_Text block_:
Study Design. The study group consisted of 90 young, healthy females, aged 20 to 25 years. Three types of measurements were conducted for each female: without shoes, with 4-cm heels, and with 10-cm heels.

Objective. The aim of this study was to assess the impact of high-heeled shoes on chosen parameters characterizing body posture.

Summary of Background Data. For a long time, high-heeled shoes have been an attribute of femininity. Currently, there is an increasing amount of research being published investigating the effect of high-heeled shoes on selected biomechanical parameters.

Methods. The study used a photogrammetric method, based on the chamber projection and Moiré phenomenon. The study was performed using predesignated points of anthropometric measures. We used 19 photogrammetric parameters characterizing body posture.

_Prompt A_: Decide whether each statement agrees with the study summary on high-heeled shoes and body posture: (i) the study group was made up of 90 females aged 20 to 25; (ii) each female was measured under two conditions; (iii) the study relied on 19 photogrammetric parameters. Answer yes or no for each, and quote the words of the summary that settle it.
_Prompt B_: Write the next part of the study summary on high-heeled shoes and body posture, starting after its final sentence.

_Input data_:
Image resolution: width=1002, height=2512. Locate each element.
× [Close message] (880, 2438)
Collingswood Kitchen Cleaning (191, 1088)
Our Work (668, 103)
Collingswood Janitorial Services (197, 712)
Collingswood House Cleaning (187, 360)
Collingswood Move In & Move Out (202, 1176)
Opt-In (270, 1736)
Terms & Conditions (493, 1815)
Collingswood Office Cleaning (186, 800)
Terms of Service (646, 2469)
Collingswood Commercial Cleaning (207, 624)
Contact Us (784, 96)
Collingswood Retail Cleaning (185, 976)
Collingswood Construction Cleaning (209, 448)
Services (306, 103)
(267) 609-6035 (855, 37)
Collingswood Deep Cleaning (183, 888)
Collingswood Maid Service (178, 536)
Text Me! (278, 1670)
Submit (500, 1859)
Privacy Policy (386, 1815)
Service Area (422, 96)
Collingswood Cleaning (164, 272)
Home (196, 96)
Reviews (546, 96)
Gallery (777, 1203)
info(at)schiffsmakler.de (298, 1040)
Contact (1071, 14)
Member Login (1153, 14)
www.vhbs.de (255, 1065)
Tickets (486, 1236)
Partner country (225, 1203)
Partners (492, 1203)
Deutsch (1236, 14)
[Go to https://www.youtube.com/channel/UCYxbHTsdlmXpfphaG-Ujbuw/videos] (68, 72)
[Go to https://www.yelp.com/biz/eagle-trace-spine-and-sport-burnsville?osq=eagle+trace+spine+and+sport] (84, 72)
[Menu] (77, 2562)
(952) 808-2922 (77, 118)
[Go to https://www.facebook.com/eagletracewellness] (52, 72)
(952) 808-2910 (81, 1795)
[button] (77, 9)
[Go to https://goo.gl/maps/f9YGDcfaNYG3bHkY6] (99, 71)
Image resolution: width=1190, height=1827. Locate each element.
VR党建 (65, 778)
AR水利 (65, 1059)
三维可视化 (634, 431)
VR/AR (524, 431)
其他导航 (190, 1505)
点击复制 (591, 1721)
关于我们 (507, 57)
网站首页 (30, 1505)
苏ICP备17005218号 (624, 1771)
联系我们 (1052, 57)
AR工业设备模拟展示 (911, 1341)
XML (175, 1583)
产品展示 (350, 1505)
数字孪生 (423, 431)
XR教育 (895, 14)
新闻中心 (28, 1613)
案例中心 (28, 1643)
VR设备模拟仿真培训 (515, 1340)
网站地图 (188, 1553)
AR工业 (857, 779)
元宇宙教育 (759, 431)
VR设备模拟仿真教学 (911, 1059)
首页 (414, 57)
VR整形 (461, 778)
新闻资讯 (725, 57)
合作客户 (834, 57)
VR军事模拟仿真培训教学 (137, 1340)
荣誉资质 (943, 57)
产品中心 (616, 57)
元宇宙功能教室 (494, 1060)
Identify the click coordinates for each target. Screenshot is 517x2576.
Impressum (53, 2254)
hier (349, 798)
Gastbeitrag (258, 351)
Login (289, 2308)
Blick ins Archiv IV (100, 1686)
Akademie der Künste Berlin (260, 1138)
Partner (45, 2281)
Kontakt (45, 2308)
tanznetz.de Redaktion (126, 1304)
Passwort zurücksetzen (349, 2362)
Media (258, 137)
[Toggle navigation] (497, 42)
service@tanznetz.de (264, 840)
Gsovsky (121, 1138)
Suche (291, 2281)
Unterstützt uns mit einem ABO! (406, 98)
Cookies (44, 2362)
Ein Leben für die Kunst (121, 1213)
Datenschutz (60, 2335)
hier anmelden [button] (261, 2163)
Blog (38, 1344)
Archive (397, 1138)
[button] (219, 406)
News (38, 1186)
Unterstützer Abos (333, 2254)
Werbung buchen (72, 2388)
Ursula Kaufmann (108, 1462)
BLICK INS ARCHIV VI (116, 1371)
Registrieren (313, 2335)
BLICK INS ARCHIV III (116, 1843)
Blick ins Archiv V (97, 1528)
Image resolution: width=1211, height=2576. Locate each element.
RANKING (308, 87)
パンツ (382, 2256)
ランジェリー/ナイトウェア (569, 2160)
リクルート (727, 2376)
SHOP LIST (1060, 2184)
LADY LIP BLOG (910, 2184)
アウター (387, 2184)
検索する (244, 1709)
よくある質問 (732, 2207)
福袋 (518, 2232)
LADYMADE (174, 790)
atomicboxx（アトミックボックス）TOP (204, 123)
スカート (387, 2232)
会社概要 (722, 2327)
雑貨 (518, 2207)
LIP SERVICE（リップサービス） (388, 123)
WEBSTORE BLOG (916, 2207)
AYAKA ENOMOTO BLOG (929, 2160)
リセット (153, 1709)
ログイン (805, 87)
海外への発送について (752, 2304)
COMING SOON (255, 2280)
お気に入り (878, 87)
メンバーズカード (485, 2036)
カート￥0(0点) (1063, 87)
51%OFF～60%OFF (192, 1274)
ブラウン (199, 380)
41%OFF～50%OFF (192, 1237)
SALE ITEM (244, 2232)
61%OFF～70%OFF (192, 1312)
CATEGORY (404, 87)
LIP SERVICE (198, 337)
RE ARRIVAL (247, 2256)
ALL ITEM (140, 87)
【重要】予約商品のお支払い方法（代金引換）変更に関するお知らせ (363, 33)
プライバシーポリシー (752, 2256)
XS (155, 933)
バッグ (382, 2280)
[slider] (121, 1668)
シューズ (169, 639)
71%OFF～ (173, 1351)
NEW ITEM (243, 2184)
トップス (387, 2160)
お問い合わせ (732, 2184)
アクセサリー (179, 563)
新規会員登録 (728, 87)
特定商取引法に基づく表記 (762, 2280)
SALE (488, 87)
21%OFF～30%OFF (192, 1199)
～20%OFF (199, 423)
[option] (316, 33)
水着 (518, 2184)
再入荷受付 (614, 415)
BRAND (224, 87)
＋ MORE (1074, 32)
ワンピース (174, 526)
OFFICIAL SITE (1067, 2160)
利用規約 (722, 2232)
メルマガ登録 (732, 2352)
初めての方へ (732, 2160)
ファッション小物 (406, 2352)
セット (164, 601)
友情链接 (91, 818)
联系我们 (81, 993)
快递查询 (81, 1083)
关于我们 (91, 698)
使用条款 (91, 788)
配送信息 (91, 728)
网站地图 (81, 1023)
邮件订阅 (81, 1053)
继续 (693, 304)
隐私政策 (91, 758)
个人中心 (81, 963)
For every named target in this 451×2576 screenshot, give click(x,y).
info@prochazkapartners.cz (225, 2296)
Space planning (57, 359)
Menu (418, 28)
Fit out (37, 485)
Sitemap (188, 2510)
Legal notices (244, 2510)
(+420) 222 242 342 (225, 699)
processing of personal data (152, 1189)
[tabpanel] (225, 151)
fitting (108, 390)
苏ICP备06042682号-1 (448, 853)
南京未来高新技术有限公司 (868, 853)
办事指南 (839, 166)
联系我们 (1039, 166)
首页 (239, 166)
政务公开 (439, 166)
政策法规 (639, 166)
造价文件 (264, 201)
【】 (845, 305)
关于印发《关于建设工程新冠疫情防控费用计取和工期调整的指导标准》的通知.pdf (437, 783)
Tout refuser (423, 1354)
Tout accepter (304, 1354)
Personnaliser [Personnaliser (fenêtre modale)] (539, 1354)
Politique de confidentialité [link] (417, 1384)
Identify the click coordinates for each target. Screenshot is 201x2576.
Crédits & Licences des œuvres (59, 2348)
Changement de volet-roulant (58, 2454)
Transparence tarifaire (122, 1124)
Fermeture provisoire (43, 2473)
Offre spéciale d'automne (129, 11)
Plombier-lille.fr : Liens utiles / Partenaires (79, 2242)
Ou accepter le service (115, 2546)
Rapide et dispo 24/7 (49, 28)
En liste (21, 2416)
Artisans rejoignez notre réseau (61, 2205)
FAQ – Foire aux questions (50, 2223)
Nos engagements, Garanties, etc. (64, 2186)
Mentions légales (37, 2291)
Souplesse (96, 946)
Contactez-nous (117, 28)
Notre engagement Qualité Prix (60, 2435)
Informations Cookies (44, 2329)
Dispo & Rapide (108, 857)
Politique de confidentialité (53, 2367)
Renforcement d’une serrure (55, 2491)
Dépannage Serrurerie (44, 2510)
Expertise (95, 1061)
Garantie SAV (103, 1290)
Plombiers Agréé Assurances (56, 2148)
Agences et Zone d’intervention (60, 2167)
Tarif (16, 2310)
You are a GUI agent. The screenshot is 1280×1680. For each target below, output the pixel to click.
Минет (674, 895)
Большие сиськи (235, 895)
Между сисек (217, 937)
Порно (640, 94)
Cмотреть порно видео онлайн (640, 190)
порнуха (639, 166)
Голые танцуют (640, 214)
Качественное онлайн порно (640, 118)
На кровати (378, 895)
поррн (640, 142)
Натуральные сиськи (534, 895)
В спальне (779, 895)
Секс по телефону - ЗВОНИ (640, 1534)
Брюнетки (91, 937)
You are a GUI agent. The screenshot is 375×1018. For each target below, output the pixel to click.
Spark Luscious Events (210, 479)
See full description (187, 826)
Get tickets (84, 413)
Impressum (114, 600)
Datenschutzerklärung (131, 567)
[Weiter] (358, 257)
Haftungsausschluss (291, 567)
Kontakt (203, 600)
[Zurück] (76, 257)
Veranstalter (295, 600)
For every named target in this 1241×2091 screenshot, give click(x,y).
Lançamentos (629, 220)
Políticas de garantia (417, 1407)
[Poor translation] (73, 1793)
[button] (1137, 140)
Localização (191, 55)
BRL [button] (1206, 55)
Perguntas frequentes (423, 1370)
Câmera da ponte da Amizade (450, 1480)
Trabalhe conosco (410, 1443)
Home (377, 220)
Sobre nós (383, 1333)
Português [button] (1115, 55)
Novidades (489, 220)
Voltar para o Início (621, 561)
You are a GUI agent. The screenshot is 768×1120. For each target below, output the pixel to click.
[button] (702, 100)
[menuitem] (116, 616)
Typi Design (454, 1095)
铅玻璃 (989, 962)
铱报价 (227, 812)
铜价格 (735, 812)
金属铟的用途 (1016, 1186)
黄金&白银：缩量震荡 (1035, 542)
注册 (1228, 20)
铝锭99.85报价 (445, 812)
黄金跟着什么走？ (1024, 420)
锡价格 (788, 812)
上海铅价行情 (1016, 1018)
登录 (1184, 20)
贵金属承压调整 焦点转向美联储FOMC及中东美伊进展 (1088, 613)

_Final answer A_:
(i) Yes: "The study group consisted of 90 young, healthy females, aged 20 to 25 years."
(ii) No: "Three types of measurements were conducted for each female: without shoes, with 4-cm heels, and with 10-cm heels."
(iii) Yes: "We used 19 photogrammetric parameters characterizing body posture."

_Final answer B_:
Results. Results of the measurements showed no significant differences using the significance level P < 0.05 between the measurements taken with no shoes, with 4-cm high-heeled shoes, and with 10-cm high-heeled shoes. Statistically significant results were obtained only for the angle of trunk bend parameter. The value of the P coefficient in the Kruskal-Wallis analysis of variance test for the angle of trunk bend parameter was P = 0.0140. Analysis based on the multiple comparison test indicated differences between the group wearing no shoes, and those wearing 4-cm heels (P = 0.0226), and between the group wearing no shoes and the group wearing 10-cm heels (P = 0.0459).

Conclusion. High-heeled shoes increased the forward inclination of the trunk. This article shows that there are only certain trends for some parameters that require further scientific investigation.